» Document segment

--- BEGIN ---

The embodiment of the present invention illustrated in Fig. 1 includes that component 20 is rotatable about a longitudinal centerline X. In balancing a component with the present invention the operating speeds contemplated for the gas turbine engine components to be balanced are within a range of 3,000 to 20,000 revolutions per minute (RPM), and preferably within a range of 3,000 to 10,000 RPM. However, other operating speeds are fully contemplated herein. In one form the component 20 has an opening/recess 21 at one end. An axial stop 22 is located within the component and limits the distance that the counterweight balance rings 40 can be positioned within the opening/recess 21. In one form the counterweight balance rings are positioned adjacent to one another and are non-concentric. The application contemplates that the opening/recess 21 can extend only a partial length of the component or may extend the entire length of the component 20.
Opening/recess 21 has a portion with a circular inner surface including a spline 30 formed thereon. In one form a wall of the component 20 defines the opening/recess 21. The term spline as utilized herein is intended to be read broadly and includes, but is not limited to, serrations, teeth, notches key slots, and index holes unless specifically provided to the contrary. The spline 30 is preferably defined by a plurality of spline teeth 30a that are spaced around the circumference of the circular inner surface. However, the present invention also contemplates that there may only be a few teeth/serrations in the spline. In one form the spline teeth 30a are circumferentially spaced around a substantial majority of the component. In another form the spline teeth 30a are circumferentially spaced around the entire circular inner surface. The spline teeth 30a in one embodiment are formed substantially parallel with the centerline X, however other geometric relationships between the spline teeth 30a and the centerline X are contemplated herein. In one form the spline teeth 30a have a pitch within a range of about 16 to 40 teeth/inch, however other pitches are contemplated herein.
The counterweight balance rings 40 are preferably a continuous hoop structure that has a circular external surface sized to fit within the opening/recess 21. In one form of the present invention the counterweight balance rings are substantially identical. The continuous hoop structure defines a continuous ring that is not interrupted as in a split ring. In one form the counterweight balance rings 40 are capable of carrying their own centrifugal load at the rotational speeds associated with the rotating component. Each of the counterweight balance rings 40 have a substantially constant outer diameter including a circular outer surface with a spline 80 formed thereon. The spline 80 is preferably defined by a plurality of spline teeth 80a that are spaced around the circumference of the circular outer surface. In one form the spline teeth 80a are circumferentially spaced around a substantial majority of the counterweight balance ring 40. However, in another form the spline teeth 80a are circumferentially spaced around the entire circular outer surface. Spline teeth 80a are preferably formed substantially parallel with the centerline X, however other geometric relationships between the spline teeth 80a and the centerline X are contemplated herein. The spline teeth 80a are configured to engage with the spline teeth 30a to couple the counterweight balance ring 40 to the component 20 and limit the circumferential and radial motion between each of the counterweight balance rings 40 and the component 20 during rotational movement of the component. Counterweight balance rings 40 are coupled to and rotate with the component 20.

--- END ---

» Record excerpts
--- BEGIN ---

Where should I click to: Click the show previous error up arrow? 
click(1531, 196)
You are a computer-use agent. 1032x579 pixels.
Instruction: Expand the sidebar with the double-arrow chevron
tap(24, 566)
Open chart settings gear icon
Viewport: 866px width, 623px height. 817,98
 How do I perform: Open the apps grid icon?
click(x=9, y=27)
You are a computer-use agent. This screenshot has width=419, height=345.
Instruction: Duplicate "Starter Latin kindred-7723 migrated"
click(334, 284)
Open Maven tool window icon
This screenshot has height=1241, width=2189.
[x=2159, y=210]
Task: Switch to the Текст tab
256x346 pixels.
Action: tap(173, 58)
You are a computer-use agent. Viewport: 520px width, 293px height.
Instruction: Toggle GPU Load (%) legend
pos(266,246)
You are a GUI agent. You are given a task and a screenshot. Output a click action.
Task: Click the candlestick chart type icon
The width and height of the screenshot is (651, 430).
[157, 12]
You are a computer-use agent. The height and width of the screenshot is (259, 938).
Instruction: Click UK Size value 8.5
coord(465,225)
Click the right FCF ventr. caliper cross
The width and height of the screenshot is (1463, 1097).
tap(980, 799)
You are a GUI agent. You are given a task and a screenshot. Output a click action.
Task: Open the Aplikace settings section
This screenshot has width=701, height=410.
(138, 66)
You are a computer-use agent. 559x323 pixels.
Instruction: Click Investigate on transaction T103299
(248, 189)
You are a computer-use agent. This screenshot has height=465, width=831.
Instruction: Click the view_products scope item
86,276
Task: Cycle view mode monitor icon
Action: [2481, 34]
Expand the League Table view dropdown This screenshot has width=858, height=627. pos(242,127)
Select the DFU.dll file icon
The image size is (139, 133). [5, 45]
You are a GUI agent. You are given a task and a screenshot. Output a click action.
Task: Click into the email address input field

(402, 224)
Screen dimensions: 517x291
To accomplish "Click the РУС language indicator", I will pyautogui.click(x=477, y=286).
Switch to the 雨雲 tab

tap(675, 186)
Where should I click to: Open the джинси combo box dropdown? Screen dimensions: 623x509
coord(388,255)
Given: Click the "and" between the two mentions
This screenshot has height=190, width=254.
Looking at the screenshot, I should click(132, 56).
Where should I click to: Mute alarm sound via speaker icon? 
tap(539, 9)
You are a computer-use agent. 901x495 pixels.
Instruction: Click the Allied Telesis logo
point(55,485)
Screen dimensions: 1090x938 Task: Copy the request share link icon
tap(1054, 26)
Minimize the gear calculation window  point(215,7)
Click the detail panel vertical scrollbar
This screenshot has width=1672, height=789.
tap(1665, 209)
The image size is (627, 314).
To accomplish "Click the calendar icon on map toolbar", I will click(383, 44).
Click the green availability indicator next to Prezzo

--- END ---

In the balance-ring passage, what is the preferred range of operating speeds for the engine components being balanced? Work only from the balance-ring passage.

3,000 to 10,000 RPM.